*Required task*
Copy out the lines below word for word, leaving out the pictures.

*Supplied material*
· · ·

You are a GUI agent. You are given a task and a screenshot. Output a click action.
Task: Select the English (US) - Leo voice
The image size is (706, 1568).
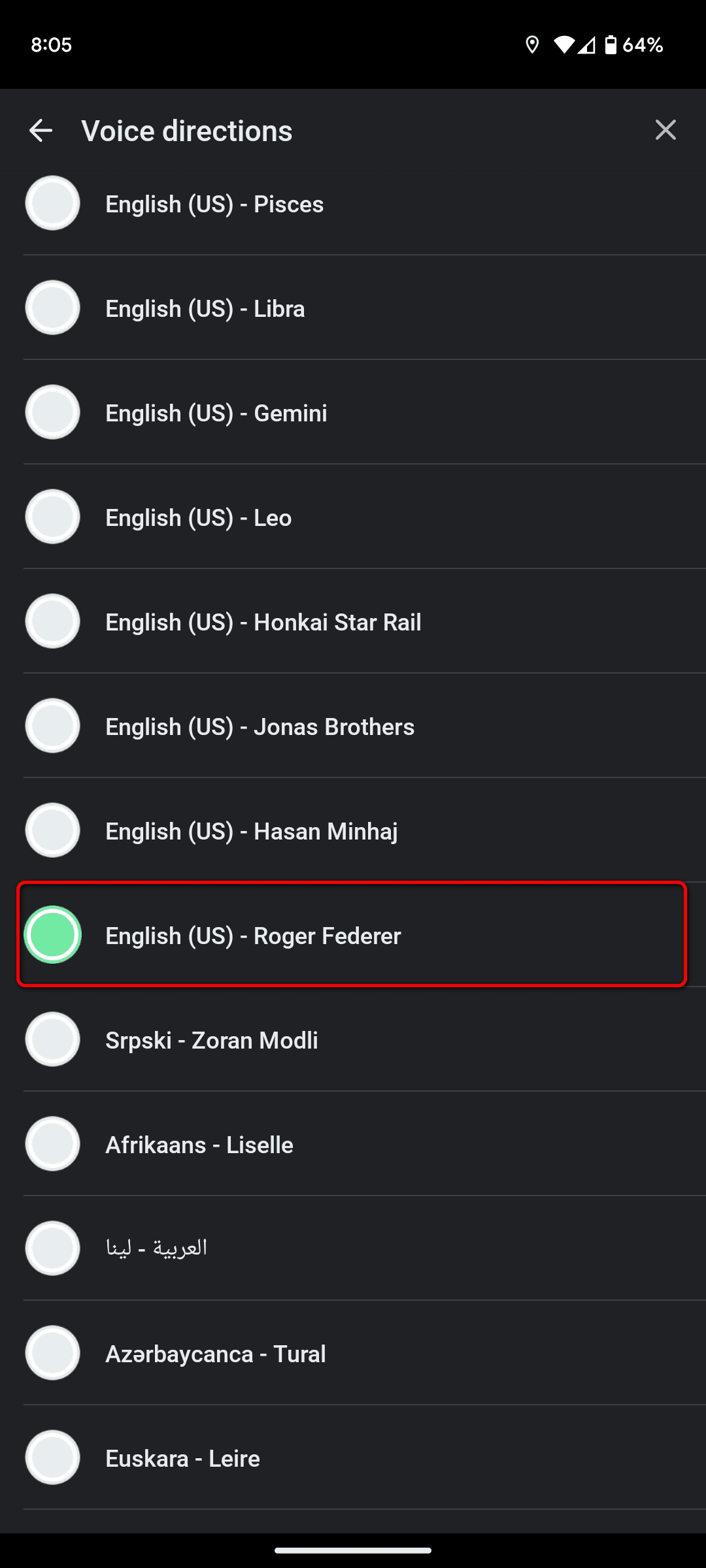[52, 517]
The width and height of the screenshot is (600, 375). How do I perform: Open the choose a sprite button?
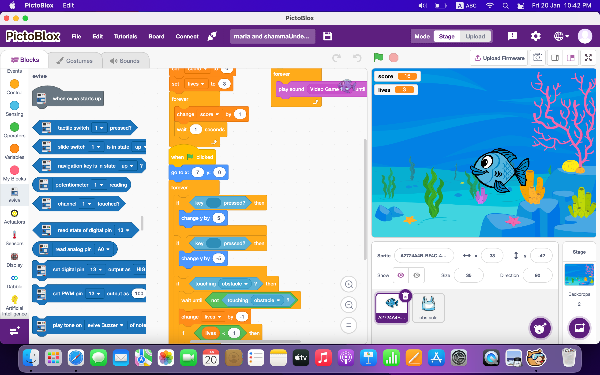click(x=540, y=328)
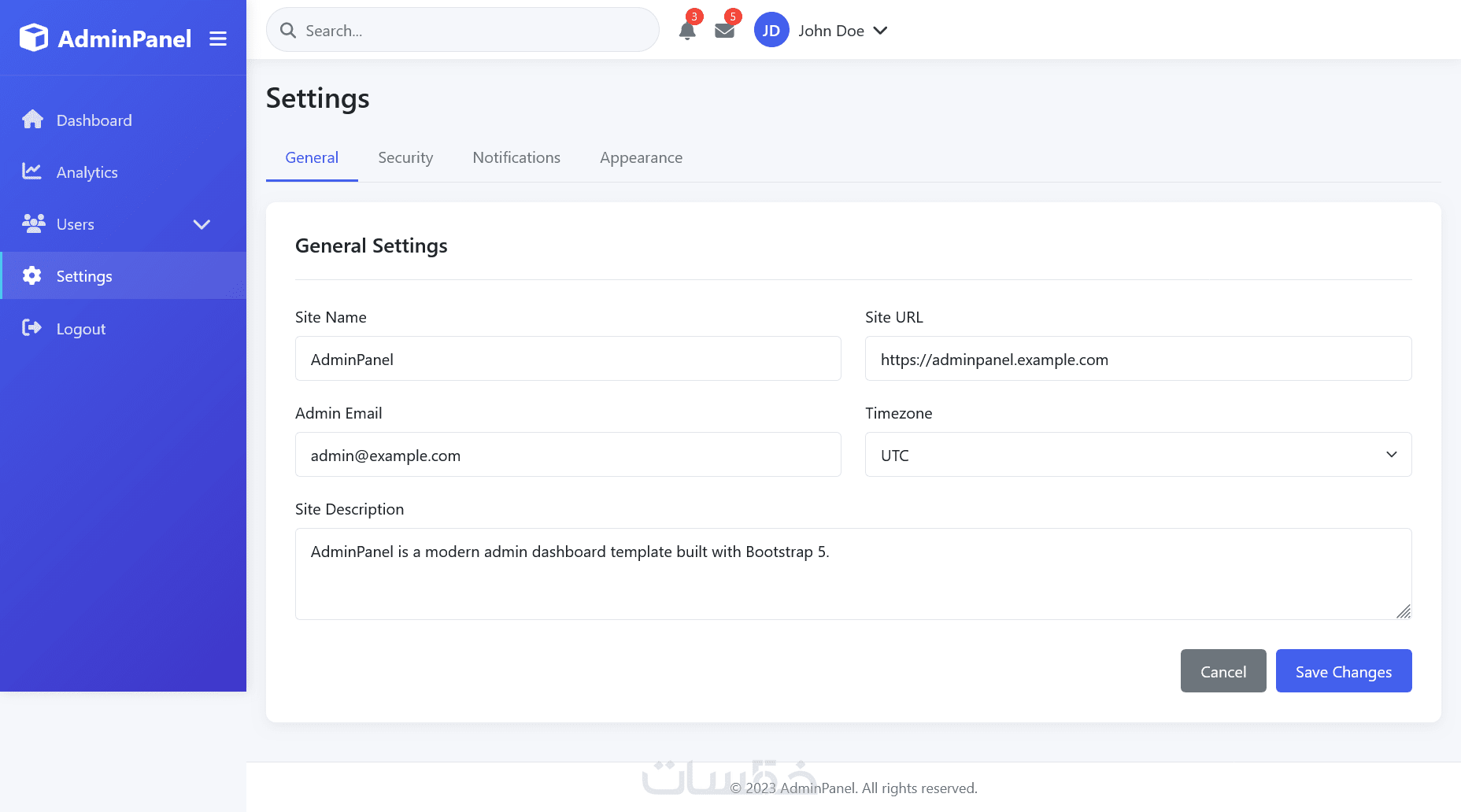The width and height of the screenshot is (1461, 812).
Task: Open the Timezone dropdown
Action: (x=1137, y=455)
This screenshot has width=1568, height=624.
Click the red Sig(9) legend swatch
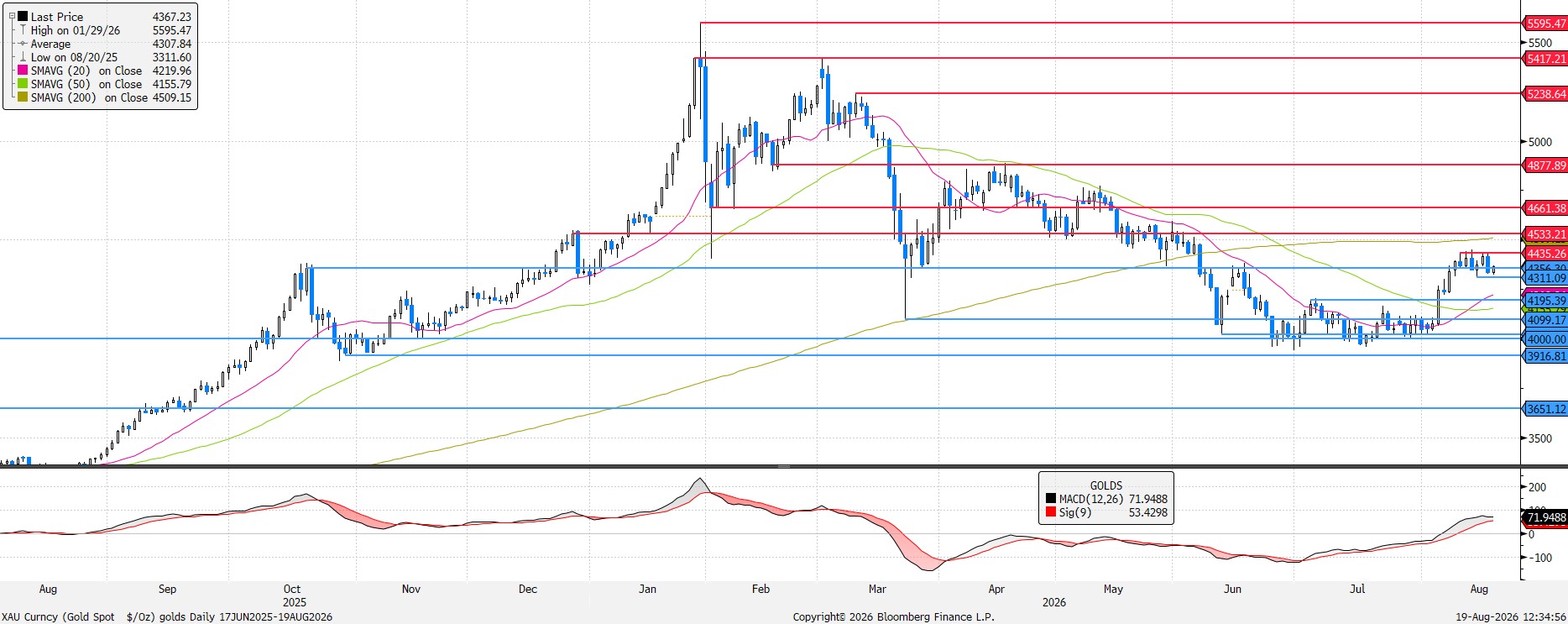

· · ·

*Result of this exercise*
You are a GUI agent. You are given a task and a screenshot. Output a click action.
Task: Select the English (US) - Leo voice
The image size is (706, 1568).
[52, 517]
The width and height of the screenshot is (600, 375). How do I perform: Open the choose a sprite button?
click(x=540, y=328)
The width and height of the screenshot is (1461, 812).
Task: Open the Timezone dropdown
Action: (x=1137, y=455)
This screenshot has width=1568, height=624.
Click the red Sig(9) legend swatch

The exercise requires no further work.